Retype each entry exactly.

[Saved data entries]
---
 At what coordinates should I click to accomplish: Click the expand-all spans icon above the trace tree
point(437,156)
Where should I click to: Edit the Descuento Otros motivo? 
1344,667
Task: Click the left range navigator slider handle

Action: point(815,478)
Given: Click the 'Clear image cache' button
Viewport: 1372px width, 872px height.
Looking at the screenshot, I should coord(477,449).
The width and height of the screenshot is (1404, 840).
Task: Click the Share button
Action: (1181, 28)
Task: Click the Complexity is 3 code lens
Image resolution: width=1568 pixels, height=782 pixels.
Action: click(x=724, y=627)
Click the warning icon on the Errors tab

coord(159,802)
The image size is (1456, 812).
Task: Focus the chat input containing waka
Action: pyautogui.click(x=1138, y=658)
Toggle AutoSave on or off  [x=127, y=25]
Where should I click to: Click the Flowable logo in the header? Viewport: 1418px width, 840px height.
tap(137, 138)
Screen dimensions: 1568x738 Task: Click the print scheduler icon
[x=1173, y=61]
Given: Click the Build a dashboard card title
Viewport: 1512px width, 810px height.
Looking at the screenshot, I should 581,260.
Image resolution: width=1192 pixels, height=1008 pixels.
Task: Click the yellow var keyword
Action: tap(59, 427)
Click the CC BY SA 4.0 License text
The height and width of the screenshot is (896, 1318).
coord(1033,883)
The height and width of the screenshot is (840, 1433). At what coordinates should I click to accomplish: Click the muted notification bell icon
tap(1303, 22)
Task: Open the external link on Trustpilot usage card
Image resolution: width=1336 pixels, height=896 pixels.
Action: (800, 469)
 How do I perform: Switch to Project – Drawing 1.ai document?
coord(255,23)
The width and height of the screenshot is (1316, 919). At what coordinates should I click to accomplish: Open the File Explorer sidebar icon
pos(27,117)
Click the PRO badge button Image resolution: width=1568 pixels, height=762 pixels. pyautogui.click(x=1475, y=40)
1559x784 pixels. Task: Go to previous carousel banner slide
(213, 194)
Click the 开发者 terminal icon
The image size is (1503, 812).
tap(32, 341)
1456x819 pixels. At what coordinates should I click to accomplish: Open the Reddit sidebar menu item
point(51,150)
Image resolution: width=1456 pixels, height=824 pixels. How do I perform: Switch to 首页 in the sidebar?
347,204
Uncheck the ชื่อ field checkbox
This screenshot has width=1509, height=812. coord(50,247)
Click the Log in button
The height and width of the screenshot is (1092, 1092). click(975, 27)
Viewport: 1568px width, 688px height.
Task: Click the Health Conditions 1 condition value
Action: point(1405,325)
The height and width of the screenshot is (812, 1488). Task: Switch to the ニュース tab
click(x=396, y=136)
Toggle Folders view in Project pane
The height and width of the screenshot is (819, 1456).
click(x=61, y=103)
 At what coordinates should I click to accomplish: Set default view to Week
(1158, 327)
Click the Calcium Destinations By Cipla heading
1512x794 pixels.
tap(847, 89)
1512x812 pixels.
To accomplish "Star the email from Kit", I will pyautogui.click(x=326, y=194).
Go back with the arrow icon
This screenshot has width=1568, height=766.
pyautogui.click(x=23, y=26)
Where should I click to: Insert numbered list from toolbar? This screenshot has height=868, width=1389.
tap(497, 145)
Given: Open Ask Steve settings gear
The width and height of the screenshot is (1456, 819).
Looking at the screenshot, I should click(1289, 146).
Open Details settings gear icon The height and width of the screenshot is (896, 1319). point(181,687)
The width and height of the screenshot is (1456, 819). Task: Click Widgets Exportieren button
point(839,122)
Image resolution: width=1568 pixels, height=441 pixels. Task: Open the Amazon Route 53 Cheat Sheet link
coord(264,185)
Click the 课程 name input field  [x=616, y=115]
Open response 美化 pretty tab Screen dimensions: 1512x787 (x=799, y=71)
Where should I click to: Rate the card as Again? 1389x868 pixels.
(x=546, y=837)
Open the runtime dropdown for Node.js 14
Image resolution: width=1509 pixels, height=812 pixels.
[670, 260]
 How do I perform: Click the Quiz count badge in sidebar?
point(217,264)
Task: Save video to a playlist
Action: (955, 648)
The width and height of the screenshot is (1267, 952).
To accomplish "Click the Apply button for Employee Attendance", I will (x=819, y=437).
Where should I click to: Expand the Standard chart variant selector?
---
| The answer |
 At what coordinates should I click to accomplish: Click the expand-all spans icon above the trace tree
point(437,156)
Where should I click to: Edit the Descuento Otros motivo? 
1344,667
Task: Click the left range navigator slider handle

Action: point(815,478)
Given: Click the 'Clear image cache' button
Viewport: 1372px width, 872px height.
Looking at the screenshot, I should coord(477,449).
The width and height of the screenshot is (1404, 840).
Task: Click the Share button
Action: (1181, 28)
Task: Click the Complexity is 3 code lens
Image resolution: width=1568 pixels, height=782 pixels.
Action: click(x=724, y=627)
Click the warning icon on the Errors tab

coord(159,802)
The image size is (1456, 812).
Task: Focus the chat input containing waka
Action: pyautogui.click(x=1138, y=658)
Toggle AutoSave on or off  [x=127, y=25]
Where should I click to: Click the Flowable logo in the header? Viewport: 1418px width, 840px height.
tap(137, 138)
Screen dimensions: 1568x738 Task: Click the print scheduler icon
[x=1173, y=61]
Given: Click the Build a dashboard card title
Viewport: 1512px width, 810px height.
Looking at the screenshot, I should 581,260.
Image resolution: width=1192 pixels, height=1008 pixels.
Task: Click the yellow var keyword
Action: tap(59, 427)
Click the CC BY SA 4.0 License text
The height and width of the screenshot is (896, 1318).
coord(1033,883)
The height and width of the screenshot is (840, 1433). At what coordinates should I click to accomplish: Click the muted notification bell icon
tap(1303, 22)
Task: Open the external link on Trustpilot usage card
Image resolution: width=1336 pixels, height=896 pixels.
Action: (800, 469)
 How do I perform: Switch to Project – Drawing 1.ai document?
coord(255,23)
The width and height of the screenshot is (1316, 919). At what coordinates should I click to accomplish: Open the File Explorer sidebar icon
pos(27,117)
Click the PRO badge button Image resolution: width=1568 pixels, height=762 pixels. pyautogui.click(x=1475, y=40)
1559x784 pixels. Task: Go to previous carousel banner slide
(213, 194)
Click the 开发者 terminal icon
The image size is (1503, 812).
tap(32, 341)
1456x819 pixels. At what coordinates should I click to accomplish: Open the Reddit sidebar menu item
point(51,150)
Image resolution: width=1456 pixels, height=824 pixels. How do I perform: Switch to 首页 in the sidebar?
347,204
Uncheck the ชื่อ field checkbox
This screenshot has width=1509, height=812. coord(50,247)
Click the Log in button
The height and width of the screenshot is (1092, 1092). click(975, 27)
Viewport: 1568px width, 688px height.
Task: Click the Health Conditions 1 condition value
Action: point(1405,325)
The height and width of the screenshot is (812, 1488). Task: Switch to the ニュース tab
click(x=396, y=136)
Toggle Folders view in Project pane
The height and width of the screenshot is (819, 1456).
click(x=61, y=103)
 At what coordinates should I click to accomplish: Set default view to Week
(1158, 327)
Click the Calcium Destinations By Cipla heading
1512x794 pixels.
tap(847, 89)
1512x812 pixels.
To accomplish "Star the email from Kit", I will pyautogui.click(x=326, y=194).
Go back with the arrow icon
This screenshot has width=1568, height=766.
pyautogui.click(x=23, y=26)
Where should I click to: Insert numbered list from toolbar? This screenshot has height=868, width=1389.
tap(497, 145)
Given: Open Ask Steve settings gear
The width and height of the screenshot is (1456, 819).
Looking at the screenshot, I should click(1289, 146).
Open Details settings gear icon The height and width of the screenshot is (896, 1319). point(181,687)
The width and height of the screenshot is (1456, 819). Task: Click Widgets Exportieren button
point(839,122)
Image resolution: width=1568 pixels, height=441 pixels. Task: Open the Amazon Route 53 Cheat Sheet link
coord(264,185)
Click the 课程 name input field  [x=616, y=115]
Open response 美化 pretty tab Screen dimensions: 1512x787 (x=799, y=71)
Where should I click to: Rate the card as Again? 1389x868 pixels.
(x=546, y=837)
Open the runtime dropdown for Node.js 14
Image resolution: width=1509 pixels, height=812 pixels.
[670, 260]
 How do I perform: Click the Quiz count badge in sidebar?
point(217,264)
Task: Save video to a playlist
Action: (955, 648)
The width and height of the screenshot is (1267, 952).
To accomplish "Click the Apply button for Employee Attendance", I will (x=819, y=437).
Where should I click to: Expand the Standard chart variant selector?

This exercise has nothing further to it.